Hello and welcome to More or Less, I'm Charlotte McDonald.

0:10.0

Last week on the podcast, we were inspired by the new TV miniseries Chernobyl.

0:15.0

We looked at the difficulties of working out the numbers of people who died due to the

0:19.2

disaster at the nuclear power plant in Ukraine in 1986.

0:23.5

There was nothing sane about Chernobyl.

0:37.5

The number of people who died from extreme radiation at the site in the immediate aftermath

0:42.1

of the reactor exploding stands at around 31.

0:46.5

That's reasonably uncontroversial.

0:49.0

But what's much harder to work out is how many people died subsequently.

0:53.8

How many people's lives were shortened by cancers caused by the radiation that spread across

0:59.2

Ukraine, Russia, Belarus and across Europe.

- Problem 1:
According to the Chernobyl podcast transcript, approximately how many people died from extreme radiation at the site in the immediate aftermath of the reactor explosion?
- Problem 2:
Carry the Chernobyl podcast transcript forward from its final sentence.

(Stored data entries)
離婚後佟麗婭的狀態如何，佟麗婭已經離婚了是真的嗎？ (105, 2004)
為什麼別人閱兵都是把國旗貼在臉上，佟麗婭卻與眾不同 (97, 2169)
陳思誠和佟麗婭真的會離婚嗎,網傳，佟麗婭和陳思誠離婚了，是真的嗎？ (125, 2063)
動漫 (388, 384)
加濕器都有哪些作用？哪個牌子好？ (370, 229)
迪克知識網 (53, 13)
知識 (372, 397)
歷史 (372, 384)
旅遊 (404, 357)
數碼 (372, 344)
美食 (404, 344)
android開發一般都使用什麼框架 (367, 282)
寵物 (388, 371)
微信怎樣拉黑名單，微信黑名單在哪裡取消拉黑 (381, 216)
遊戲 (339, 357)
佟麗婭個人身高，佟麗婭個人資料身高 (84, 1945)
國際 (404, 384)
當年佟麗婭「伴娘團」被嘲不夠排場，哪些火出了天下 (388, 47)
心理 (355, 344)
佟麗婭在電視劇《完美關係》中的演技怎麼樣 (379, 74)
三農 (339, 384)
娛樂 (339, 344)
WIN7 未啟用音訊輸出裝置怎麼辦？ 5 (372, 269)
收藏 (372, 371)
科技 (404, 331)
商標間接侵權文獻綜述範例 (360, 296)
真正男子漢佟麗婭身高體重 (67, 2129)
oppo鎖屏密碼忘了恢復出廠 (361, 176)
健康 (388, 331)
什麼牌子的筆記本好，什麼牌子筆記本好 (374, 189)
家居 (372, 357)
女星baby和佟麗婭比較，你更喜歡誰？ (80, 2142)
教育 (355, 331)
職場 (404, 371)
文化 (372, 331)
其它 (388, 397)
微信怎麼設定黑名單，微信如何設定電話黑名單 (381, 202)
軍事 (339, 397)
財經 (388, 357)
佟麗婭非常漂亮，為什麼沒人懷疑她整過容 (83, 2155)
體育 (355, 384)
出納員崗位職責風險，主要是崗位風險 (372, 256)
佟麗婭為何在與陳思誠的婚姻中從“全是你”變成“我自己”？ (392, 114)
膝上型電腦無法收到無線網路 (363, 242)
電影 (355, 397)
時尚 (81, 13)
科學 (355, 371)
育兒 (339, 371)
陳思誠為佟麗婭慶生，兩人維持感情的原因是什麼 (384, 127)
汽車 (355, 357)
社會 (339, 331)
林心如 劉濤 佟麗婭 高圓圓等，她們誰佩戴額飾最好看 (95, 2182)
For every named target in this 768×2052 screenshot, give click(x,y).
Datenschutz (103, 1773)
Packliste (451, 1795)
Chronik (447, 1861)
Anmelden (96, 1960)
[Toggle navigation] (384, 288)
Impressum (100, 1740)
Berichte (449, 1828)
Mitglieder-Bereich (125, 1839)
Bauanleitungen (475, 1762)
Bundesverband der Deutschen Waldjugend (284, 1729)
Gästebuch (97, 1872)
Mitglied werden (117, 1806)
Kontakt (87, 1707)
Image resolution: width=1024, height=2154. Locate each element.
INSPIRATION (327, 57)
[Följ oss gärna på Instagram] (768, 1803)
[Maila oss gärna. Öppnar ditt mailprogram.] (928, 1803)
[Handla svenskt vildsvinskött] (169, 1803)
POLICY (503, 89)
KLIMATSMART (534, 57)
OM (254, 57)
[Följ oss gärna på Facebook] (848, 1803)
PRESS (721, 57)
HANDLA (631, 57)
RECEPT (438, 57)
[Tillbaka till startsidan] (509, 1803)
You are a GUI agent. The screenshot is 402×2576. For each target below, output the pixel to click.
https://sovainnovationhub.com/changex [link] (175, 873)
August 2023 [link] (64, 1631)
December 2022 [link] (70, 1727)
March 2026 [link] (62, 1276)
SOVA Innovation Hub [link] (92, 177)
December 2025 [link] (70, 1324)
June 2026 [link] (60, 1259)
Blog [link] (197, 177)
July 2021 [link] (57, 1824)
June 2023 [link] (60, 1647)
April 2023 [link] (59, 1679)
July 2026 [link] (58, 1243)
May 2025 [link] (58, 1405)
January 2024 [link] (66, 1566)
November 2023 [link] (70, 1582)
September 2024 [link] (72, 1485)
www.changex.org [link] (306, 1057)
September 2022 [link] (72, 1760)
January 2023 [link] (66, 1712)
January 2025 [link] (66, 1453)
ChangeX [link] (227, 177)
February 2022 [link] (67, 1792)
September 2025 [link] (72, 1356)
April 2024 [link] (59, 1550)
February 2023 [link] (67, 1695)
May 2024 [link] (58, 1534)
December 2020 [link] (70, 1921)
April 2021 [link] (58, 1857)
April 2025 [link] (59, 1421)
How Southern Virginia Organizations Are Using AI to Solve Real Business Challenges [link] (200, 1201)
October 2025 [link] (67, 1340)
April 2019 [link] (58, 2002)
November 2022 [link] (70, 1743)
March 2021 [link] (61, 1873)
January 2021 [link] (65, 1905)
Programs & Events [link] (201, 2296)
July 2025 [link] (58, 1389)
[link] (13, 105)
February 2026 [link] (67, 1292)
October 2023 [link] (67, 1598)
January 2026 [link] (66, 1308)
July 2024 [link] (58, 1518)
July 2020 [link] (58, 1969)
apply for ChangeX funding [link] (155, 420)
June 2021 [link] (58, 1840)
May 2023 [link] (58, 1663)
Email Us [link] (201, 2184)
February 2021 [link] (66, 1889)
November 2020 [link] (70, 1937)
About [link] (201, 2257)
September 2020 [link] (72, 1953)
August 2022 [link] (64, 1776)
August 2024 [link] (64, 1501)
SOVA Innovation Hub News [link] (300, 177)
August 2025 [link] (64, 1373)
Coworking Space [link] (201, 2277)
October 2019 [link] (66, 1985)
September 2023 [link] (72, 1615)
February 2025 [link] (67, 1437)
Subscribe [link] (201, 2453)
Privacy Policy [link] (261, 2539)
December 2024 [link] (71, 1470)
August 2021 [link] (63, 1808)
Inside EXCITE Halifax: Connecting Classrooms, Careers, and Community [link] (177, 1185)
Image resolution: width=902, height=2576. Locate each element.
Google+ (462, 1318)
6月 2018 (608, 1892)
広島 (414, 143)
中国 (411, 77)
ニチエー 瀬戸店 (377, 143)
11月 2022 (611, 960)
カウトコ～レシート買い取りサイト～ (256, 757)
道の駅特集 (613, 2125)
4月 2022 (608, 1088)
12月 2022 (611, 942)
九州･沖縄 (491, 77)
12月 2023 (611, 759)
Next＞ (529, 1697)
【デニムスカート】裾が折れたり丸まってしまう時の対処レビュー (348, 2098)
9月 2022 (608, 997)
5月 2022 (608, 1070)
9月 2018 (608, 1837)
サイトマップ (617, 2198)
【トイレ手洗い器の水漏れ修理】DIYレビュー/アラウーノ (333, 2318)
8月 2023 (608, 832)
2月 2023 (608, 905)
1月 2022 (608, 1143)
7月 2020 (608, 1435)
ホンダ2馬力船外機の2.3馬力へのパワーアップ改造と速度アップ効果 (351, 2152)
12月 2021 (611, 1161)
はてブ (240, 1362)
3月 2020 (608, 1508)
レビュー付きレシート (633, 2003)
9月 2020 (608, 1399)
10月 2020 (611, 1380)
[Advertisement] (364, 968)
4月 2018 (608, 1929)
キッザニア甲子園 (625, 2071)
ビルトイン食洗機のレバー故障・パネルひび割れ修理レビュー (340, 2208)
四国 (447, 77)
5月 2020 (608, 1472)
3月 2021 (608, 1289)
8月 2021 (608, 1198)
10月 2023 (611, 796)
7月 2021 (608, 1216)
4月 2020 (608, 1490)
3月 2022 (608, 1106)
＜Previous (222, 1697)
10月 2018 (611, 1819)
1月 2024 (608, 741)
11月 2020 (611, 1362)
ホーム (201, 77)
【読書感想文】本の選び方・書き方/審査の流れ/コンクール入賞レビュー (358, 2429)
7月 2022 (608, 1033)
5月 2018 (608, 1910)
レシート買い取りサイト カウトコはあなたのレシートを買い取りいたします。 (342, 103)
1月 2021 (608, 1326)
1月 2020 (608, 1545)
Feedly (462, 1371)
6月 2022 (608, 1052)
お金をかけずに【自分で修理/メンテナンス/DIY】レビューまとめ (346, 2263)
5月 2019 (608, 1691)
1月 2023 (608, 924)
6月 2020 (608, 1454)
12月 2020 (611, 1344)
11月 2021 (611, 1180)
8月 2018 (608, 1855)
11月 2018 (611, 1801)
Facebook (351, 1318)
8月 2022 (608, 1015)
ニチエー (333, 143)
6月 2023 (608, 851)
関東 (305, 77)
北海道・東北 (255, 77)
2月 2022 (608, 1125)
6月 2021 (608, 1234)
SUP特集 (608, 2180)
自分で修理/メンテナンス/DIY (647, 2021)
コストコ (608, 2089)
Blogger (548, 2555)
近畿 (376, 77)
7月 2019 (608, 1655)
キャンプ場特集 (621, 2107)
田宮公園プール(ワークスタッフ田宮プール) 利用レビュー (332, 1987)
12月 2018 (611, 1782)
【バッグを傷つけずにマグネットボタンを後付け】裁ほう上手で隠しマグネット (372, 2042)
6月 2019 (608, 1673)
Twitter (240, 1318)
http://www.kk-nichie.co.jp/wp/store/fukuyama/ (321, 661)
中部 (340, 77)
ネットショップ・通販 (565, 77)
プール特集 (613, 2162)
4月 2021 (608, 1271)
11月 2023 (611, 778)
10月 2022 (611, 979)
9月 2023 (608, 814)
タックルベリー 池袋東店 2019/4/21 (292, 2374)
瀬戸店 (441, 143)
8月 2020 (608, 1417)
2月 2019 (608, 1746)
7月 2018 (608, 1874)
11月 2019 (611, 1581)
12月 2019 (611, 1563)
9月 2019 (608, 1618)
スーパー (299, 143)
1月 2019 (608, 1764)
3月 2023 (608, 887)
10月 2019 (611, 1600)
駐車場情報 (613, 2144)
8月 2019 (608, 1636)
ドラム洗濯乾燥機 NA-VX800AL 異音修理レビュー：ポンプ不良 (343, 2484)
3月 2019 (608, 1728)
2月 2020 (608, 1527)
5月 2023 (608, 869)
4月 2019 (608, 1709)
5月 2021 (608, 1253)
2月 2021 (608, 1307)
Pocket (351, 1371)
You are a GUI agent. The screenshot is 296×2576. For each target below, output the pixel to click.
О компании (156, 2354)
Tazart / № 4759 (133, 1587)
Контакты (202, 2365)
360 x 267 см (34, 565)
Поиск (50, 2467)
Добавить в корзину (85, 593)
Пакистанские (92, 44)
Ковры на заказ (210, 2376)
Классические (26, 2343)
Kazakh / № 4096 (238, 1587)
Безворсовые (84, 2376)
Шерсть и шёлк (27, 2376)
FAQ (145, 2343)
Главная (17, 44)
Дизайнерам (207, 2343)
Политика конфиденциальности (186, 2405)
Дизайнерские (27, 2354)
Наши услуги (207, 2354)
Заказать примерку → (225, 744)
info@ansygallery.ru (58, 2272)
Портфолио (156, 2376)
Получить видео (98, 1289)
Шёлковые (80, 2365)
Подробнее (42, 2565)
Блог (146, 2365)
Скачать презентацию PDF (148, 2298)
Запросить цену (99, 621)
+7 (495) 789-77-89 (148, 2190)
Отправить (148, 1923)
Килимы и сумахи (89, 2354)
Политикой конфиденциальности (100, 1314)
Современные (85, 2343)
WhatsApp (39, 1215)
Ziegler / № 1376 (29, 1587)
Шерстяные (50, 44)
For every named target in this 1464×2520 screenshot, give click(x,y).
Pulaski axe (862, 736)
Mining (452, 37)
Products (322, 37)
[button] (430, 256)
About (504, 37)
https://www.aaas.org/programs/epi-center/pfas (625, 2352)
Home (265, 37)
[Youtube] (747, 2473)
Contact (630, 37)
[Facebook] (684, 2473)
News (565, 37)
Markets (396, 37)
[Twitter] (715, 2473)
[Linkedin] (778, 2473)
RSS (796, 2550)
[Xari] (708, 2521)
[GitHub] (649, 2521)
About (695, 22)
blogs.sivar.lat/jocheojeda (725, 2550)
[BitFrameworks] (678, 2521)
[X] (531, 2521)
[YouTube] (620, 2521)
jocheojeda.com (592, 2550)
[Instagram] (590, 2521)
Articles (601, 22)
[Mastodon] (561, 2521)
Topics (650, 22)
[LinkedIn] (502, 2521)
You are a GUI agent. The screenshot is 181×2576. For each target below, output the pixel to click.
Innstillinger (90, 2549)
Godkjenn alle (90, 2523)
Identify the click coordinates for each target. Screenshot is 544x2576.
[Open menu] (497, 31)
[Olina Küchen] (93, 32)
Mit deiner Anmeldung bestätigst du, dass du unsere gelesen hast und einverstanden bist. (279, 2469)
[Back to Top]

- Exercise result 1:
Around 31 people.

- Exercise result 2:
1:07.2

By the end of our last podcast, this was the best guess of the figure by our expert Professor

1:11.8

Jim Smith of Port Smith University in the UK.

1:15.6

The best estimate I've seen is up to 2065 is about 15,000 fatal cancers.

1:22.6

15,000 is obviously a lot of people and the TV show goes a long way to depict the enormous

1:29.4

repercussions and challenges faced by the Soviet authorities in the aftermath of the explosion,

1:35.4

the efforts to secure the plant and clean up the surrounding contamination.

1:40.8

And today we want to take a look at other forms of power generation to see just how deadly

1:45.8

nuclear power is in comparison.

1:48.9

The major energy sources saw the account for 98% of our energy production is from coal,

1:55.8

there's oil, there's biomass and there's gas.

1:59.9

This is Dr. Hannah Vitchy, a researcher at the University of Oxford.

...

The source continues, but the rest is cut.